Alternative methods are available that allow a TLS client/server to obtain the TLS server/client public key:
-
The TLS client can obtain the TLS server public key from a DNSSEC-secured resource record using DNS-Based Authentication of Named Entities (DANE) [RFC6698].
-
The TLS client or server public key is obtained from a [PKIX] certificate chain from a Lightweight Directory Access Protocol [LDAP] server or web page.
-
The TLS client and server public key is provisioned into the operating system firmware image and updated via software updates. For example:
Some smart objects use the UDP-based Constrained Application Protocol [CoAP] to interact with a Web server to upload sensor data at regular intervals, such as temperature readings. CoAP can utilize DTLS for securing the client-to-server communication. As part of the manufacturing process, the embedded device may be configured with the address and the public key of a dedicated CoAP server, as well as a public/private key pair for the client itself.
This document introduces the use of raw public keys in TLS/DTLS. With raw public keys, only a subset of the information found in typical certificates is utilized: namely, the SubjectPublicKeyInfo structure of a PKIX certificate that carries the parameters necessary to describe the public key. Other parameters found in PKIX certificates are omitted. By omitting various certificate-related structures, the resulting raw public key is kept fairly small in comparison to the original certificate, and the code to process the keys can be simpler. Only a minimalistic ASN.1 parser is needed; code for certificate path validation and other PKIX-related processing is not required. Note, however, the SubjectPublicKeyInfo structure is still in an ASN.1 format. To further reduce the size of the exchanged information, this specification can be combined with the TLS Cached Info extension [CACHED-INFO], which enables TLS peers to exchange just fingerprints of their public keys.
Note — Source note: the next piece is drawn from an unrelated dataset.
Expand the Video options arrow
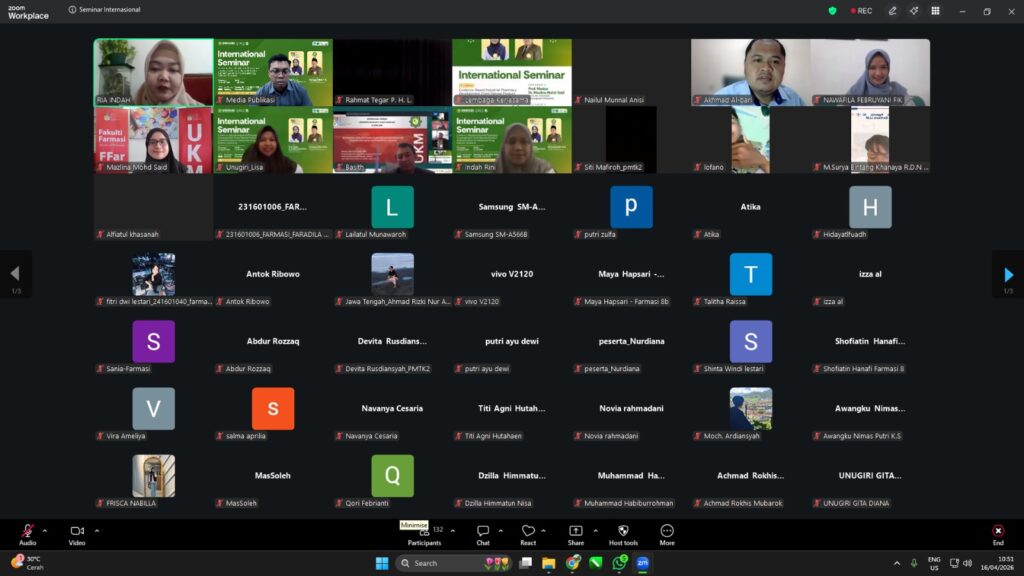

The mechanism defined herein only provides authentication when an out-of-band mechanism is also used to bind the public key to the entity presenting the key.
Section 3 defines the structure of the two new TLS extensions, client_certificate_type and server_certificate_type, which can be used as part of an extended TLS handshake when raw public keys are to be used. Section 4 defines the behavior of the TLS client and the TLS server. Example exchanges are described in Section 5. Section 6 describes security considerations with this approach. Finally, in Section 7 this document registers a new value to the IANA "TLS Certificate Types" subregistry for the support of raw public keys.